Goal-concept identification

The problem of trying to figure out how to communicate to an AGI an intended goal concept on the order of “give me a strawberry, and not a fake plastic strawberry either”.

At this level of the problem, we’re not concerned with e.g. larger problems of safe plan identification such as not mugging people for strawberries, or minimizing side effects. We’re not (at this level of the problem) concerned with identifying each and every one of the components of human value, as they might be impacted by side effects more distant in the causal graph. We’re not concerned with philosophical uncertainty about what we should mean by “strawberry”. We suppose that in an intuitive sense, we do have a pretty good idea of what we intend by “strawberry”, such that there are things that are definitely strawberries and we’re pretty happy with our sense of that so long as nobody is deliberately trying to fool it.

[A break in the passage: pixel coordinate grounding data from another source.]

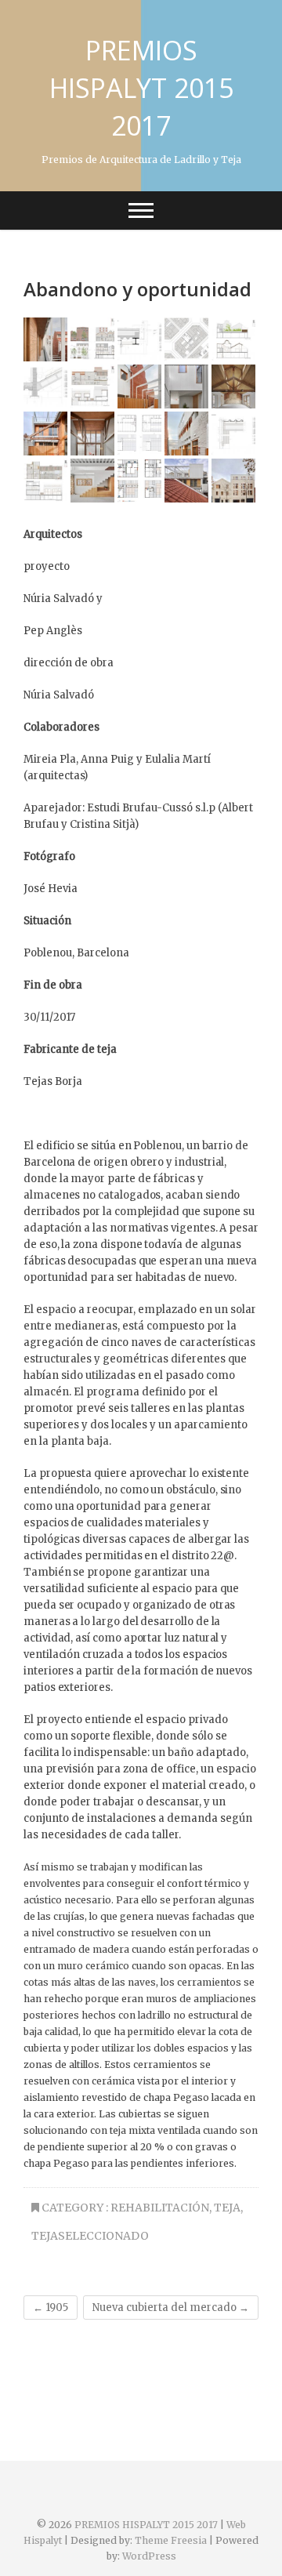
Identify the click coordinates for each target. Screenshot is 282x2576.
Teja (227, 2207)
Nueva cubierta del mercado (170, 2307)
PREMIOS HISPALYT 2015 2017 (141, 87)
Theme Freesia (171, 2540)
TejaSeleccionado (90, 2236)
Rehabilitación (159, 2207)
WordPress (149, 2556)
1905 (50, 2307)
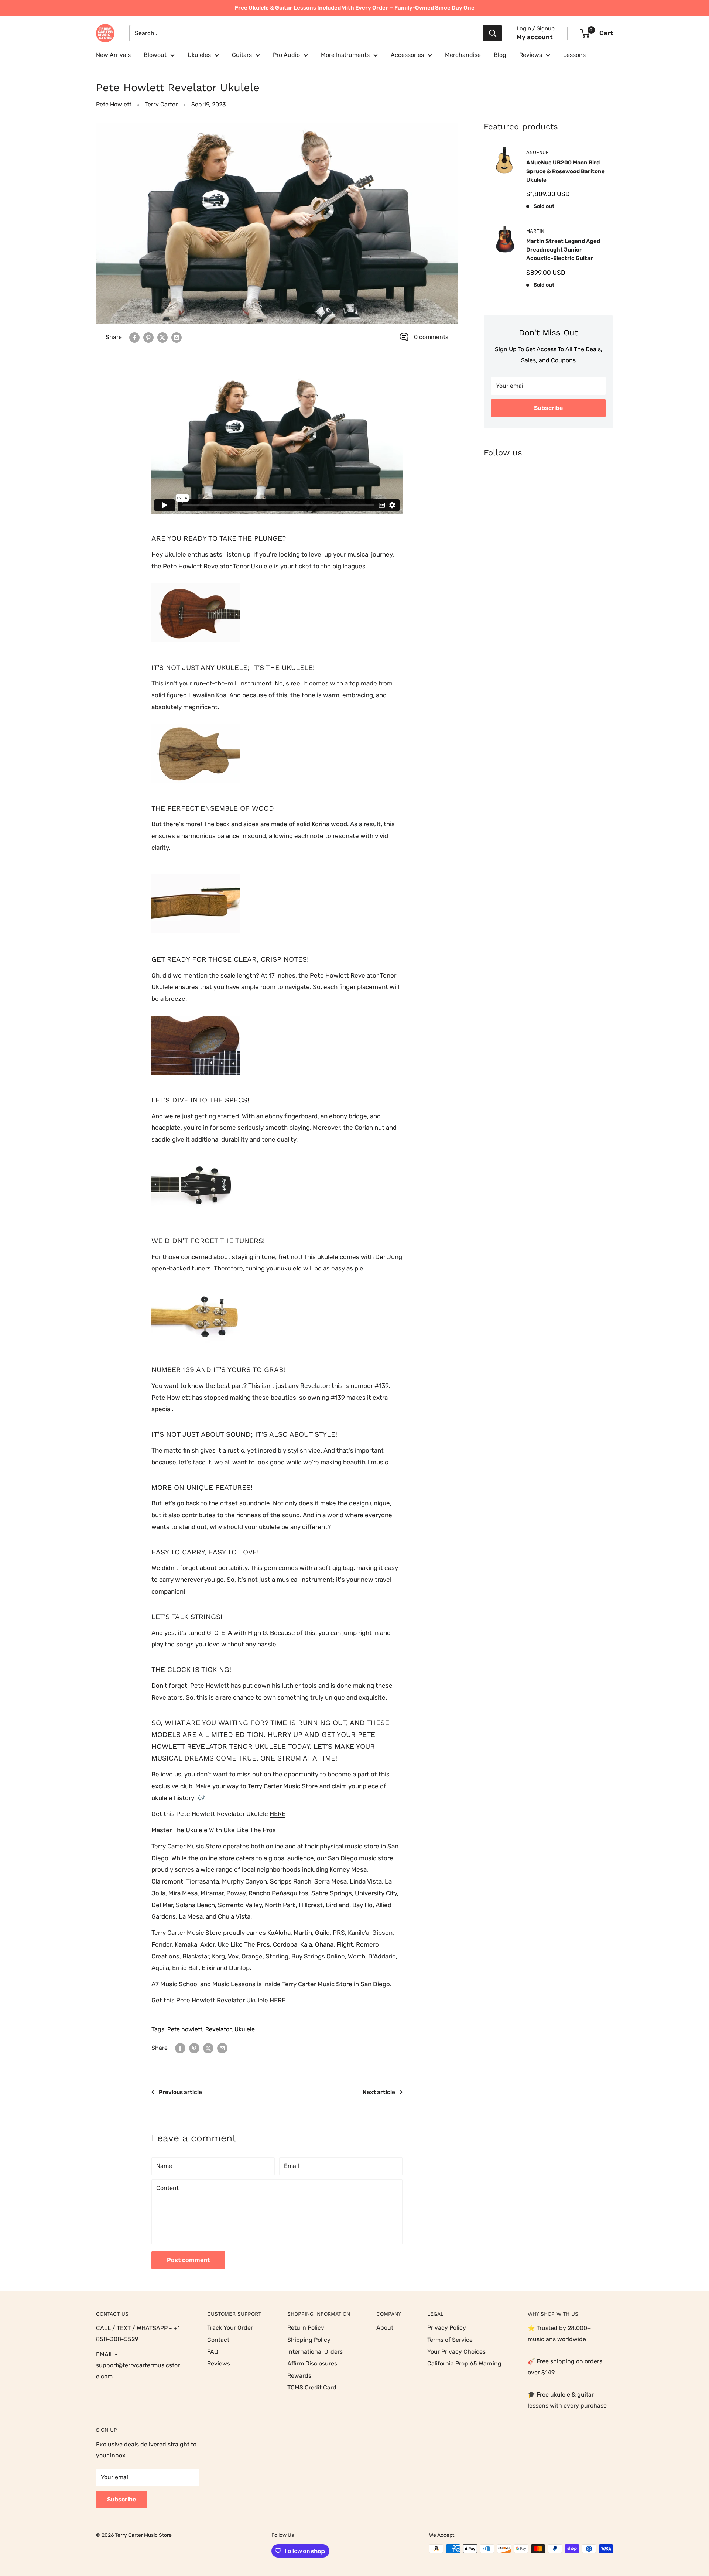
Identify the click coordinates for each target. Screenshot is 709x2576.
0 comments (431, 337)
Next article (379, 2092)
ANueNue (537, 152)
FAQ (212, 2351)
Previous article (180, 2092)
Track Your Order (230, 2327)
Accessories (407, 54)
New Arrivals (113, 54)
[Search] (492, 33)
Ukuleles (199, 54)
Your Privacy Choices (456, 2351)
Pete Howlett (113, 104)
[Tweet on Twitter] (162, 337)
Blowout (155, 54)
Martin (535, 231)
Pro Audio (286, 54)
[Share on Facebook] (134, 337)
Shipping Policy (308, 2339)
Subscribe (548, 407)
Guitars (242, 54)
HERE (277, 1813)
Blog (500, 54)
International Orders (315, 2351)
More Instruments (345, 54)
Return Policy (305, 2327)
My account (535, 37)
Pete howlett (184, 2029)
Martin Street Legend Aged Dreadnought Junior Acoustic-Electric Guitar (563, 250)
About (384, 2327)
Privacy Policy (446, 2327)
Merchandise (463, 54)
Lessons (574, 54)
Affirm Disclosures (312, 2363)
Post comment (188, 2260)
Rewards (299, 2375)
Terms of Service (450, 2339)
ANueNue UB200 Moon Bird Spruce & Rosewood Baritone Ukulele (565, 171)
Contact (218, 2339)
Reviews (530, 54)
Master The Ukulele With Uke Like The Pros (213, 1830)
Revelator (218, 2029)
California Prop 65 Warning (464, 2363)
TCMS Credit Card (311, 2387)
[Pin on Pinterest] (148, 337)
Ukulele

We just want to communicate a local goal concept that distinguishes edible strawberries from plastic strawberries, or nontoxic strawberries from poisonous strawberries. That is: we want to say “strawberry” in an understandable way that’s suitable for fulfilling a task of “just give Sally a strawberry”, possibly in conjunction with other features like conservatism or low impact or mild optimization.

For some open subproblems of the obvious approach that goes through showing actual strawberries to the AI’s webcam, see “Identifying causal goal concepts from sensory data” and “Look where I’m pointing, not at my finger”.